In our experience, RBM pre-training is helpful for dense DNNs of moderate numbers of layers (e.g. 8), but it is posssible to train the same-quality models without, especially if you have large data sets (systems trained on small data sets often don't work well anyway for real-life use). It does require more fiddling with hyper-parameters though. An alternative is to use layer-wise discriminative pre-training, which works as well although we have sometimes found it to over-train. Our original paper on training LVCSR speech systems with DNNs has a comparison of the methods.

Since then, the DNN world has moved on. Most recent models are not of the same kind as the paper, and they are not anymore trained with RBMs nor discriminative pre-training. For one, neither would help with very deep models like the recent 152-layer ResNet model (RBM-PT just give you a handful extra layers you can train more easily). Secondly, recurrent networks have no RBM equivalent.

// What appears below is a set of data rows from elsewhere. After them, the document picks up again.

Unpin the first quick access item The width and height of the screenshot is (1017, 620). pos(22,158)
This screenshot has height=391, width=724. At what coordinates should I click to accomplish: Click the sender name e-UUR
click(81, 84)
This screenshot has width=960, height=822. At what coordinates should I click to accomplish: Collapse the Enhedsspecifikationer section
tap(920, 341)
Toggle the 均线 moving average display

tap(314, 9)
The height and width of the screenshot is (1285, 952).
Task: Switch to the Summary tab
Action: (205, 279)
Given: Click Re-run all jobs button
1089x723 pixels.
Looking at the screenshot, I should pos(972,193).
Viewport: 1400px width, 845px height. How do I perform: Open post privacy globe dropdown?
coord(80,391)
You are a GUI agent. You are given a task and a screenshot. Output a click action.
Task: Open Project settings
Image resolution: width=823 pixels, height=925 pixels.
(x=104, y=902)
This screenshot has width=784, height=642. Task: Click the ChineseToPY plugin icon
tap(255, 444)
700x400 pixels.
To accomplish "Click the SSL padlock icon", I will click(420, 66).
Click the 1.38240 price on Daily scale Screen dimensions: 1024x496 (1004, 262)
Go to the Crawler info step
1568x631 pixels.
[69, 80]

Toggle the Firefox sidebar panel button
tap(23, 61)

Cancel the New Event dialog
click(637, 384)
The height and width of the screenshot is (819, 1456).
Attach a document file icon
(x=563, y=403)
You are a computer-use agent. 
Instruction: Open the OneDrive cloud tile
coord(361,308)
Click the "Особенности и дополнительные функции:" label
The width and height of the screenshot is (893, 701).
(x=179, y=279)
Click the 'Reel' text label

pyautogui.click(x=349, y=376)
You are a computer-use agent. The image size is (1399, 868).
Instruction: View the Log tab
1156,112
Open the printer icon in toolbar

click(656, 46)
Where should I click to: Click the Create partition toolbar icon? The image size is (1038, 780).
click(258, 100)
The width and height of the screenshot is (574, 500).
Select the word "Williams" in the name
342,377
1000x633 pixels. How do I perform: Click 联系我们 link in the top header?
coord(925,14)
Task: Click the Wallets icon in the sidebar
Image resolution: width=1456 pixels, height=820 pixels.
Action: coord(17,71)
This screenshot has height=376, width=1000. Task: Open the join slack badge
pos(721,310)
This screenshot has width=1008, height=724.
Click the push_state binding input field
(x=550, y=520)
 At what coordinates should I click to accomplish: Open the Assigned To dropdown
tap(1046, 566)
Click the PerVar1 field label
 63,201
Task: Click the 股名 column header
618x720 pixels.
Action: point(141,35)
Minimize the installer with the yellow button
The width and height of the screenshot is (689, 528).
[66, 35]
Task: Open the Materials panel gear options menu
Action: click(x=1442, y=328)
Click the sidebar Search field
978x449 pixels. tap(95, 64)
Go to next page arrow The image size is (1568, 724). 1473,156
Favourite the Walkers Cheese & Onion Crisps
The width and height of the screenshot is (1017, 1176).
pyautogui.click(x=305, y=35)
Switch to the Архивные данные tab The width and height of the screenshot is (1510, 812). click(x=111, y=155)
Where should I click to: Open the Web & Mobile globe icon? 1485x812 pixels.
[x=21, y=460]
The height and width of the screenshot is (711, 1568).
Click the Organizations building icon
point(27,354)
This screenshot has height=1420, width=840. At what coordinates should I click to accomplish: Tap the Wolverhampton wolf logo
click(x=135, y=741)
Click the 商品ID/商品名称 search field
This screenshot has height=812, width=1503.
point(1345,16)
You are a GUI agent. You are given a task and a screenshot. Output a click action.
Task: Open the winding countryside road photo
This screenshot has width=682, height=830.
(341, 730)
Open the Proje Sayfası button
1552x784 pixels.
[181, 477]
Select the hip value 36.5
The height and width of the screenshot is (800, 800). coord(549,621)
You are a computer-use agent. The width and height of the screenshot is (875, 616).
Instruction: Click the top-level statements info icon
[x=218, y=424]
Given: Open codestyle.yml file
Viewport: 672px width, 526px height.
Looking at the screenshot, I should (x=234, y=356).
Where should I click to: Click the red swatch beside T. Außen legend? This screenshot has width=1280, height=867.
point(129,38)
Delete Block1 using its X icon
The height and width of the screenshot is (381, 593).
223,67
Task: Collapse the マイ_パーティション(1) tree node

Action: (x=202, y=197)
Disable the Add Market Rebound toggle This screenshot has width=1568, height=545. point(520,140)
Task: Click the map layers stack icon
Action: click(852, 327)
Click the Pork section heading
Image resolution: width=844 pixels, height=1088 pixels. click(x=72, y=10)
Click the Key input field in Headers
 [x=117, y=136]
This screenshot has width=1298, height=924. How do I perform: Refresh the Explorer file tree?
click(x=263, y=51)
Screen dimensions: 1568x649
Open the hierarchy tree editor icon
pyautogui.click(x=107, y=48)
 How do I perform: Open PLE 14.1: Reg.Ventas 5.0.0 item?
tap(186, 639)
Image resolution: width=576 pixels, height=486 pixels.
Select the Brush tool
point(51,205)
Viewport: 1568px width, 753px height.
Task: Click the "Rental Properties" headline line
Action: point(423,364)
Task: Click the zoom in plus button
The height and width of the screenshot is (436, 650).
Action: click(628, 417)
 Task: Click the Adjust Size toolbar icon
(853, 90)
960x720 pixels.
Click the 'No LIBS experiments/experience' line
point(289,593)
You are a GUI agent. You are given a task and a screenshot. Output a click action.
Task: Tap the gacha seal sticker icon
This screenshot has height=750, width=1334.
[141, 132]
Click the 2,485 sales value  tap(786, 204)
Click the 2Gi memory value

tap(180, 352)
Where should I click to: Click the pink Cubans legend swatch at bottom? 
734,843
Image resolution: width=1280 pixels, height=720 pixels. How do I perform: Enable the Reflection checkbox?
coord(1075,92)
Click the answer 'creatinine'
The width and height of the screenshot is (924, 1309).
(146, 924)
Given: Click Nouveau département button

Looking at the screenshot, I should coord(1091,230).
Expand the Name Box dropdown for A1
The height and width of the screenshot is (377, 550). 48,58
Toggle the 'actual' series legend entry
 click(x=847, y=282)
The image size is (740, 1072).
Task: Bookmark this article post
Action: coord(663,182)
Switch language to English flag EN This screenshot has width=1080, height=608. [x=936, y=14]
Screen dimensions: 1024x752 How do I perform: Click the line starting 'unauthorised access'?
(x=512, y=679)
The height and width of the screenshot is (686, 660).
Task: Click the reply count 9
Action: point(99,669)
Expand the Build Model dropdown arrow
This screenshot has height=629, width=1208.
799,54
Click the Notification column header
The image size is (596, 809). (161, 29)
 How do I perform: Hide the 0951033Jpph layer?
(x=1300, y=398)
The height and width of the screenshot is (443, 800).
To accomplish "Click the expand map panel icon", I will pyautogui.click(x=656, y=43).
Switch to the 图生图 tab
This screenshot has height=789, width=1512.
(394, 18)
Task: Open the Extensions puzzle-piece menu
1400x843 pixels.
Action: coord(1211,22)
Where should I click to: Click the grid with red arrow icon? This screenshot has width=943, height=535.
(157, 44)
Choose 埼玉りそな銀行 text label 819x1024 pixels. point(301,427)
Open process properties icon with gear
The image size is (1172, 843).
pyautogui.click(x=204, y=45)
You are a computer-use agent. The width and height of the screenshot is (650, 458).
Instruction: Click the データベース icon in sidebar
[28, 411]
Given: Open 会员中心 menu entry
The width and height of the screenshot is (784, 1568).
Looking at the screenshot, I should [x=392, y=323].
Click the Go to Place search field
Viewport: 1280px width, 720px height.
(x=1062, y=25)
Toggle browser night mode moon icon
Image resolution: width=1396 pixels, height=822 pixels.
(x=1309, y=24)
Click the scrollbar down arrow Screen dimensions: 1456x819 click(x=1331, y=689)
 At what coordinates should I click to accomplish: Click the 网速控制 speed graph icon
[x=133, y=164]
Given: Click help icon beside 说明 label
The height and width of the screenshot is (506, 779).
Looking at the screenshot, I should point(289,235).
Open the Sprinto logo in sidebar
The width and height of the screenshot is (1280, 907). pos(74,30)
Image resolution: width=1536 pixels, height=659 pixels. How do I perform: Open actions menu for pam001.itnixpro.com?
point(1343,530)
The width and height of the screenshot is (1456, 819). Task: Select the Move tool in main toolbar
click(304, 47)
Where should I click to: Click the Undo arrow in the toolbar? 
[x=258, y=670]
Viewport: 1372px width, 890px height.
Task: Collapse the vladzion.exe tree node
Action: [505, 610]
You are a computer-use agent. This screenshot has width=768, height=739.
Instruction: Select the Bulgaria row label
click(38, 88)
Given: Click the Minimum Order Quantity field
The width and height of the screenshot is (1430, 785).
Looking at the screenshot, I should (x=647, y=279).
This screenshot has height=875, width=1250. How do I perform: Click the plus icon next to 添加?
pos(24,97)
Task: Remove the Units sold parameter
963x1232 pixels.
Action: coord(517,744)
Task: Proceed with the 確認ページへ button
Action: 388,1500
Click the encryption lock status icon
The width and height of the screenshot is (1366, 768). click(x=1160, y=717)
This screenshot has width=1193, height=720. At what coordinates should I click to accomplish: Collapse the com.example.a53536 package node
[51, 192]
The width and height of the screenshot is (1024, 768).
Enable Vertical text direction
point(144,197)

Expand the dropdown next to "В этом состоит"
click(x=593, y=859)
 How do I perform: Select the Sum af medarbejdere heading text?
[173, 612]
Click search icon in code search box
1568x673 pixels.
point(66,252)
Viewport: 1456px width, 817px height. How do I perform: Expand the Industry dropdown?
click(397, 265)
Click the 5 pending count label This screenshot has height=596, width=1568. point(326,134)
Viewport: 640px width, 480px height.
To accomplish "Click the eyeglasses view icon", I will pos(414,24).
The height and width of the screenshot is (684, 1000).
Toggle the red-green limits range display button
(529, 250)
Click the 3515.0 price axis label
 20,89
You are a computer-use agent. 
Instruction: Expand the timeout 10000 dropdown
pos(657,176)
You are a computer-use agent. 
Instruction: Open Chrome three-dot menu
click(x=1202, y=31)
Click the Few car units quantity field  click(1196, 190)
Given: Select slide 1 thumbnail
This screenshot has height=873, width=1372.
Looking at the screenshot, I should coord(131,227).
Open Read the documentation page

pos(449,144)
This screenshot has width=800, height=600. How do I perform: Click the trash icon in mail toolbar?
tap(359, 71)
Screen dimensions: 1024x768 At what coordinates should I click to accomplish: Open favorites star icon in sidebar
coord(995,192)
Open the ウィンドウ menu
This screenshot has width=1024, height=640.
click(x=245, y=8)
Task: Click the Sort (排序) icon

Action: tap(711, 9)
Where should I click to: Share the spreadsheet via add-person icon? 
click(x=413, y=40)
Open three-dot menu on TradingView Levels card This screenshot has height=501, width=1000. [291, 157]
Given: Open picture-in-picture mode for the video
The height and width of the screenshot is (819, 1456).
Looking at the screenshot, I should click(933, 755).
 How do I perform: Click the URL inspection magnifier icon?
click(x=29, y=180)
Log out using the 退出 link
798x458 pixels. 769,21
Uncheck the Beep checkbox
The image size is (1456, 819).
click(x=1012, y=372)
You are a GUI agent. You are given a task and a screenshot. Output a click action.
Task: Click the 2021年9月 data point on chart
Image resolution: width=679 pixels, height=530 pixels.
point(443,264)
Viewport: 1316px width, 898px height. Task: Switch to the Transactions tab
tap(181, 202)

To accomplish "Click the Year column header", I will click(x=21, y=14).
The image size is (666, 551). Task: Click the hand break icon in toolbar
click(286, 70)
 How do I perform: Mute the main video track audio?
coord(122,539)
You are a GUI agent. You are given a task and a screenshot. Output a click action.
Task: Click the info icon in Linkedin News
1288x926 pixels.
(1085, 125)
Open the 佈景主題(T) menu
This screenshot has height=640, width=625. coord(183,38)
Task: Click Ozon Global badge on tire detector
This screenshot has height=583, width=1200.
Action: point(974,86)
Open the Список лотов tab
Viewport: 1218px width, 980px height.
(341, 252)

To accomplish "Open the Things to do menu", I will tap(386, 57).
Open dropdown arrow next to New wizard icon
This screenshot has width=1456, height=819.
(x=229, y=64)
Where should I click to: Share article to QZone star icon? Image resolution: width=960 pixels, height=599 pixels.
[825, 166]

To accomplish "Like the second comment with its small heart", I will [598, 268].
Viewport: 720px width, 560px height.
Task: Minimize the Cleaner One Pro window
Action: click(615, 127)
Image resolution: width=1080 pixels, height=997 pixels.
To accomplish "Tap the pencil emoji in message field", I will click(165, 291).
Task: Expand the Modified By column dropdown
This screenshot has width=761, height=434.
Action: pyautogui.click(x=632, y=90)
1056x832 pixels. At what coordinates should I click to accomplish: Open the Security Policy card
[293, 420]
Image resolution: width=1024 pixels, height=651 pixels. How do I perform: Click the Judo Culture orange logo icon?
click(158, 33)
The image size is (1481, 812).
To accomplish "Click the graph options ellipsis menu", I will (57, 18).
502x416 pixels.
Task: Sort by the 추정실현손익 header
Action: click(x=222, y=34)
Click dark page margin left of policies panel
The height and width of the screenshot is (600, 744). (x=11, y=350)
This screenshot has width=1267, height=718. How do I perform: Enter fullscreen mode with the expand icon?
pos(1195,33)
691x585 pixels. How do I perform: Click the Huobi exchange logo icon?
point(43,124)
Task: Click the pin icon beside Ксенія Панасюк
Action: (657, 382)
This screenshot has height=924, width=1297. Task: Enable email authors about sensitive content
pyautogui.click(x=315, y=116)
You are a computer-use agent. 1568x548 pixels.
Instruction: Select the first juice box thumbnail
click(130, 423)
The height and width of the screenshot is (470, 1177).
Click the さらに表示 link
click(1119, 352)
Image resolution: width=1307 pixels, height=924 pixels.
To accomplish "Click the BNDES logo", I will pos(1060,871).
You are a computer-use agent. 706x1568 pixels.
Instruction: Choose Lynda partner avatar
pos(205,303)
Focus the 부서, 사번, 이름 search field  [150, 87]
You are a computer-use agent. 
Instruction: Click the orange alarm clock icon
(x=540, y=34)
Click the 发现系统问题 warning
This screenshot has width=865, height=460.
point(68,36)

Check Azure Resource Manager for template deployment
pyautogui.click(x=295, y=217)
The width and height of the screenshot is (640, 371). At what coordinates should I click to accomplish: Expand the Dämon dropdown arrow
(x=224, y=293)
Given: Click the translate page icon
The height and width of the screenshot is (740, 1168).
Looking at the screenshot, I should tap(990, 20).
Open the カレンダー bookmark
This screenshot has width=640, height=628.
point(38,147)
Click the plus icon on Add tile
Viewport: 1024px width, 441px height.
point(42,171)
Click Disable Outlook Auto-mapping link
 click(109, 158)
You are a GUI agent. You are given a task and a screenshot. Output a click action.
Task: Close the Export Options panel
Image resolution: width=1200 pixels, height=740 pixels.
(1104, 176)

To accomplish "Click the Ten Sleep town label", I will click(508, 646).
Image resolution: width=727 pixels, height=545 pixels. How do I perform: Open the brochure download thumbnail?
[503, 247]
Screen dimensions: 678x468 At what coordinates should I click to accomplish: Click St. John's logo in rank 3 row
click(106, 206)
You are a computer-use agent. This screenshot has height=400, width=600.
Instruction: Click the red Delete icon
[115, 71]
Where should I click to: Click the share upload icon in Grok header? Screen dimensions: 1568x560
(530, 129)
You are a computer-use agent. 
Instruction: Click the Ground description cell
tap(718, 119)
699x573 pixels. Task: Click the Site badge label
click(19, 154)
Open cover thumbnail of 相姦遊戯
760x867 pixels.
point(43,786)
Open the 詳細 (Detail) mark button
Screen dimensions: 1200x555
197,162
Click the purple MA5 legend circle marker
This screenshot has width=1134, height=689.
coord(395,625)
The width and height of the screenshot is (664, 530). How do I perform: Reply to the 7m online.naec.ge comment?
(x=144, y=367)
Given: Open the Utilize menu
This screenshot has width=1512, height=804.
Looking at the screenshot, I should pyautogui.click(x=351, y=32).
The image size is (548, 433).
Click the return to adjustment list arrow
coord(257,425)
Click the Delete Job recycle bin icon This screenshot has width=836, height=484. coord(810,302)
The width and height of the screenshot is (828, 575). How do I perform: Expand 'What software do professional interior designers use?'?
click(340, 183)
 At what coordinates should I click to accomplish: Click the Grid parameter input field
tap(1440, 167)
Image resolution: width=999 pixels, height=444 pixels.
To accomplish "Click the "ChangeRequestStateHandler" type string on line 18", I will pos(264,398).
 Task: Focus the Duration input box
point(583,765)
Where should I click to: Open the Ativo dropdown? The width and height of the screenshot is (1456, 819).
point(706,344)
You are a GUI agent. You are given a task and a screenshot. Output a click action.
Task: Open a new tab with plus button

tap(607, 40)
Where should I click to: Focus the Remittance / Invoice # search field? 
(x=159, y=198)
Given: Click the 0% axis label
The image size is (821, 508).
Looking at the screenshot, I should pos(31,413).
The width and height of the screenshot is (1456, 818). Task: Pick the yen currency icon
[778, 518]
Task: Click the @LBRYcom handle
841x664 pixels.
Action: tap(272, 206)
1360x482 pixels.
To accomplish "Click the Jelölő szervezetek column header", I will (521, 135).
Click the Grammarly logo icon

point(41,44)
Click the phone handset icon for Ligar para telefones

Third, recent techniques like ReLUs, ResNet, LSTMs, and batch normalization all address the vanishing/exploding gradient problem differently and no longer require pre-training.

Hinton himself describes RBMs were a catalyst that for the first time allowed to train large deep models and thereby kick-started DNNs, but they are no longer needed.

If you are OK, I will close this Issue now, but please do reopen it if you have more questions.